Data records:
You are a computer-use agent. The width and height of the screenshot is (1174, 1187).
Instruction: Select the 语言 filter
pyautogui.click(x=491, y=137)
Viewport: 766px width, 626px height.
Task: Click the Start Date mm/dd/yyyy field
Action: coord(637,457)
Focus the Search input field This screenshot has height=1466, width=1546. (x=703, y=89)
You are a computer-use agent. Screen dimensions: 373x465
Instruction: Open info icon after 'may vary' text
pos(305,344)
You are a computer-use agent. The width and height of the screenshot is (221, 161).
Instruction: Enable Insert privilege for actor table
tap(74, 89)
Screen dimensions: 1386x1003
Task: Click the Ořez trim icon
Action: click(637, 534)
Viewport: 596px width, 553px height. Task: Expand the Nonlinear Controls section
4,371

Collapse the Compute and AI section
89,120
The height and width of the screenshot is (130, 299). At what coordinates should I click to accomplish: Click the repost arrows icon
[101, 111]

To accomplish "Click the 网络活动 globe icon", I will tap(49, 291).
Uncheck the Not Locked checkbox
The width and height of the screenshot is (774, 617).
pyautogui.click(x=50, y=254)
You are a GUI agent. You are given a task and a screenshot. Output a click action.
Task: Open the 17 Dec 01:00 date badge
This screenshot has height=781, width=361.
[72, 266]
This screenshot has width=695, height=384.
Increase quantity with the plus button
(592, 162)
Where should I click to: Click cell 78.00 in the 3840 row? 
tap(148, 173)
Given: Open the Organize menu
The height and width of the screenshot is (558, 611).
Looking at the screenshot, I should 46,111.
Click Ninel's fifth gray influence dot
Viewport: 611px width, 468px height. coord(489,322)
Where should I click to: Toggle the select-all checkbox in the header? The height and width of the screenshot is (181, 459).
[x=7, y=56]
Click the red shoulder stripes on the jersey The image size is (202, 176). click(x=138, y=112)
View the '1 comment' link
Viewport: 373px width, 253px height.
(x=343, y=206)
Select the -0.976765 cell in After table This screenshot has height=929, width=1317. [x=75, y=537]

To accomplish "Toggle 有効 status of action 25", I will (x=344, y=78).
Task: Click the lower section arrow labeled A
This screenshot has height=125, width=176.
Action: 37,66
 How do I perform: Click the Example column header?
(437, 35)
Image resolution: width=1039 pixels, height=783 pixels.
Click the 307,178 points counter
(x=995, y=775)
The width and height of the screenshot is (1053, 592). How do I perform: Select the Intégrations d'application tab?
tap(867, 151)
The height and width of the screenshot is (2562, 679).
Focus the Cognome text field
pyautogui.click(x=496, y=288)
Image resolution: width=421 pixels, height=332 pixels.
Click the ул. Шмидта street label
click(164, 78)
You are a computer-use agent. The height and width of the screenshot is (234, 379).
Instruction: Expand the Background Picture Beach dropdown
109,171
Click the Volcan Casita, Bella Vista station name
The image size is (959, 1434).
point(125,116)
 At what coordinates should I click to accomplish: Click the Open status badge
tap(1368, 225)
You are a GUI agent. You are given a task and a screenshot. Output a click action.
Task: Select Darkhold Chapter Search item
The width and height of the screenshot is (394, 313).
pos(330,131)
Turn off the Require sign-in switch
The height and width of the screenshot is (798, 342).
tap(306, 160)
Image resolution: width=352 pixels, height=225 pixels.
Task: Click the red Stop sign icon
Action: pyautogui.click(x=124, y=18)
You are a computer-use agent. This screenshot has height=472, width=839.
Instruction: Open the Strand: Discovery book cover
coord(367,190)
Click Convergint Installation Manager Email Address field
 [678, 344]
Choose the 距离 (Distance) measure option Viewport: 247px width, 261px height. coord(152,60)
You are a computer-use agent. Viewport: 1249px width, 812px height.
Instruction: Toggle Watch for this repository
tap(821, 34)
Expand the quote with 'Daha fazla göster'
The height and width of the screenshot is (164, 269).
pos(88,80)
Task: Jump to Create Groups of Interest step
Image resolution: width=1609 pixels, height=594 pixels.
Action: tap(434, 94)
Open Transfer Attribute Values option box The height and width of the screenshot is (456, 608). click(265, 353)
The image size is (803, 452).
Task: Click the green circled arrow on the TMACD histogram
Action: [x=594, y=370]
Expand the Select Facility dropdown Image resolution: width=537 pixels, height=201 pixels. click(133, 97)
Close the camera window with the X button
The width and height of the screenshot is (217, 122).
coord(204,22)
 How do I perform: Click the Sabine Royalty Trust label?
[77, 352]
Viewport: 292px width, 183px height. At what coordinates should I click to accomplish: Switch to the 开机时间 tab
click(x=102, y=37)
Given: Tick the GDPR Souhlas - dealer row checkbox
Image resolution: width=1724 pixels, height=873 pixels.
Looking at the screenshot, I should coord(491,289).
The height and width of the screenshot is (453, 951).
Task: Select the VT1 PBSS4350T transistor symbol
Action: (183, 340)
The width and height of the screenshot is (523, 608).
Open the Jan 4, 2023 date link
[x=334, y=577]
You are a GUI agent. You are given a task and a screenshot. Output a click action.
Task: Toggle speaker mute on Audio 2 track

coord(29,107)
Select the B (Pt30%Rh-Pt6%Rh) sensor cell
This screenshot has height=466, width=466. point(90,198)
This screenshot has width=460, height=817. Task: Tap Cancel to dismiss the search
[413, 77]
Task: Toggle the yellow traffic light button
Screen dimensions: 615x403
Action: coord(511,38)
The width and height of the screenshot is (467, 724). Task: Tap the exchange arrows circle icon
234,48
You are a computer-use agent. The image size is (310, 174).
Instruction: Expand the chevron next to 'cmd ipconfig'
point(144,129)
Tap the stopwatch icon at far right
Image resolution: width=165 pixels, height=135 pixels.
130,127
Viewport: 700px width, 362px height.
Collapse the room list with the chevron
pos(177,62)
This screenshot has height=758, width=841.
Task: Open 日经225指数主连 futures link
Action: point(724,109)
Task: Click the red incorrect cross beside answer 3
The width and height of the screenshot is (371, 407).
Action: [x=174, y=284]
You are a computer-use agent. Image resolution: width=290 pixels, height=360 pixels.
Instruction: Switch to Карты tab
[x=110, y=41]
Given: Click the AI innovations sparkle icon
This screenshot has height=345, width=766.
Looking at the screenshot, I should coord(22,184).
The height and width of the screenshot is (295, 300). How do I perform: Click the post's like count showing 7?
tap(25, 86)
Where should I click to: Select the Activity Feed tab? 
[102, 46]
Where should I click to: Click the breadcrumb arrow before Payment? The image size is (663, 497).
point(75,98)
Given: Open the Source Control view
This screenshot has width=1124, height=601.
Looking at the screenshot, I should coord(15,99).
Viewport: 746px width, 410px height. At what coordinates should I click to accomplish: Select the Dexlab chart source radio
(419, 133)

[WHAT YOU NEED TO DO]
Give the exact lines, and only those, from the line containing "Focus the Cognome text field" through the line containing "You are a computer-use agent. The height" in the entries above.

[COMPLETED EXERCISE]
Focus the Cognome text field
pyautogui.click(x=496, y=288)
Image resolution: width=421 pixels, height=332 pixels.
Click the ул. Шмидта street label
click(164, 78)
You are a computer-use agent. The height and width of the screenshot is (234, 379).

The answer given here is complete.